*TO BE DONE*.
Copy out word for word the records from the line containing "Viewport: 1568px width, 749px height." through the line containing "point(1206,147)", leaving the pictures out of your copy.

*INPUT DATA*.

** start **

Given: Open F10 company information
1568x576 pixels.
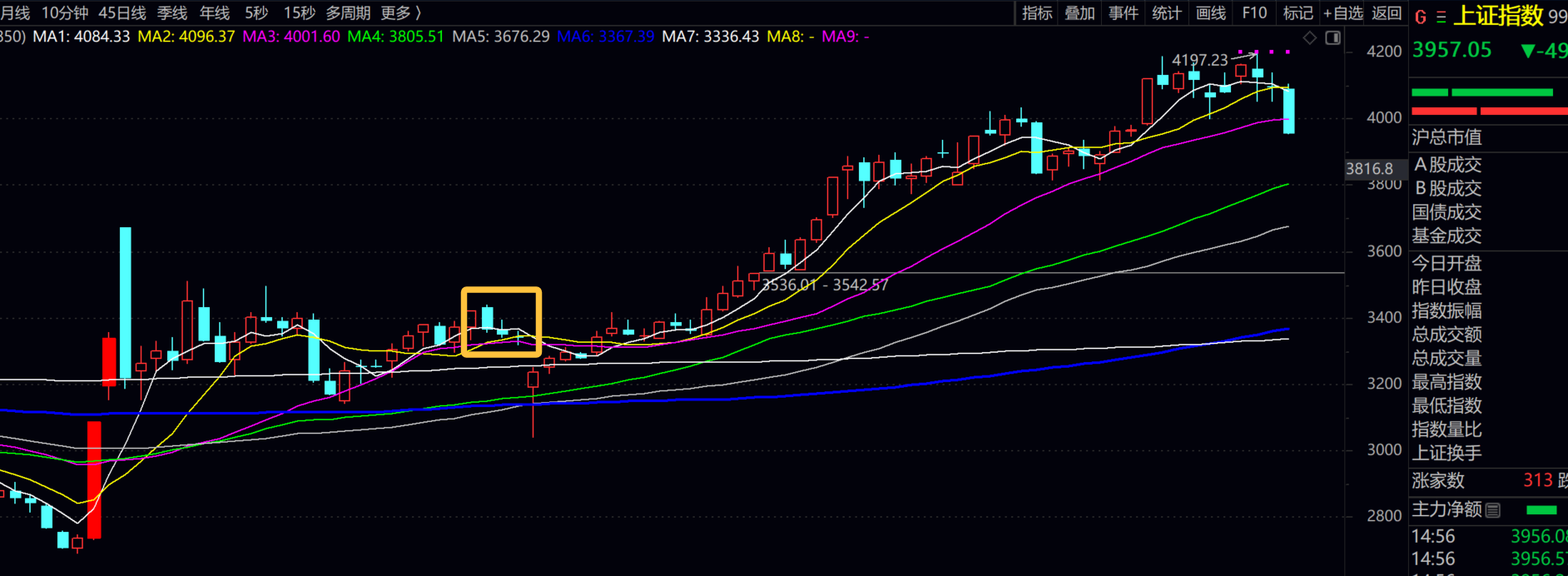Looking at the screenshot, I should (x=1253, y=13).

** end **
** start **

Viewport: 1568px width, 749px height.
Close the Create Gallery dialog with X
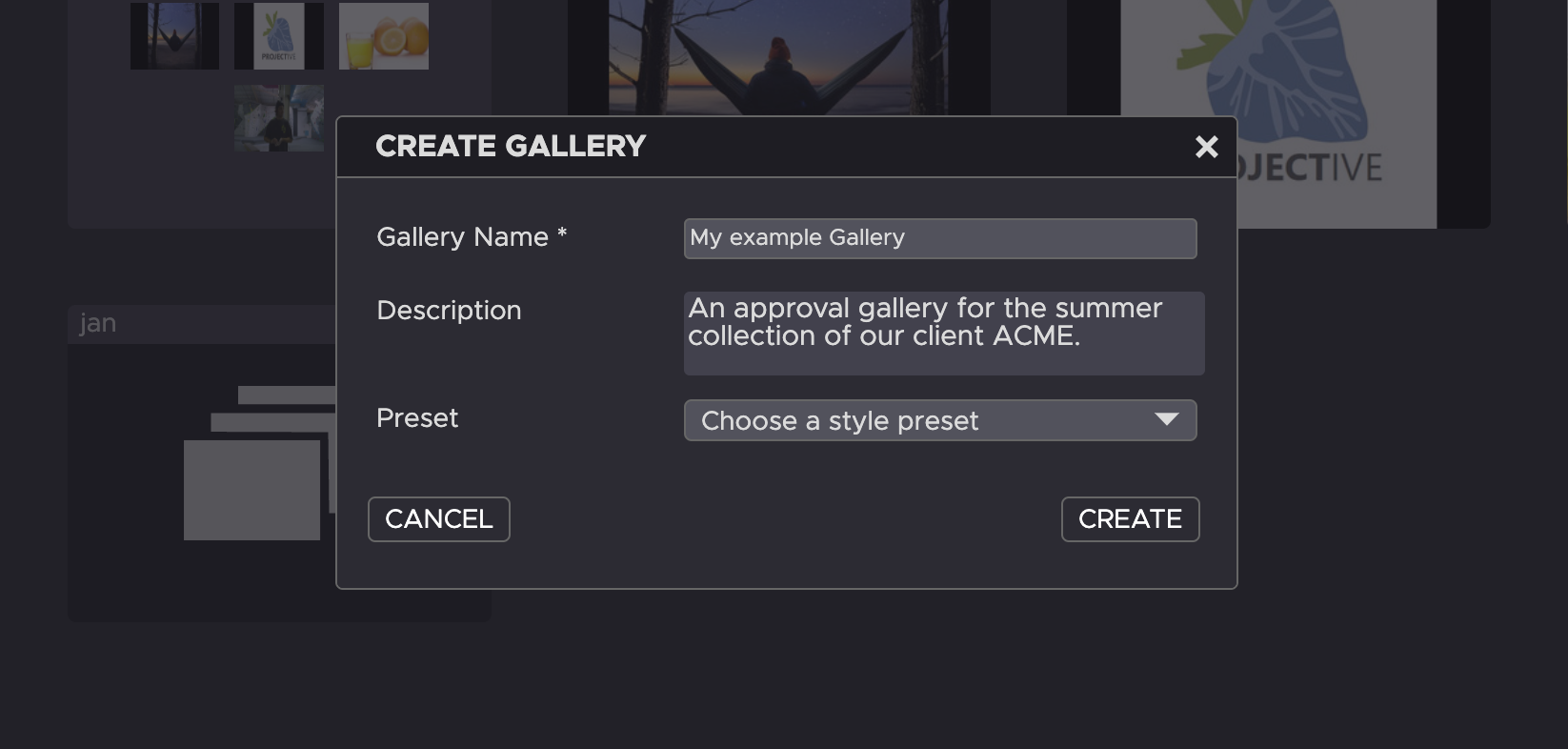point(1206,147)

** end **

*ANSWER TO THIS PROBLEM*.
Viewport: 1568px width, 749px height.
Close the Create Gallery dialog with X
point(1206,147)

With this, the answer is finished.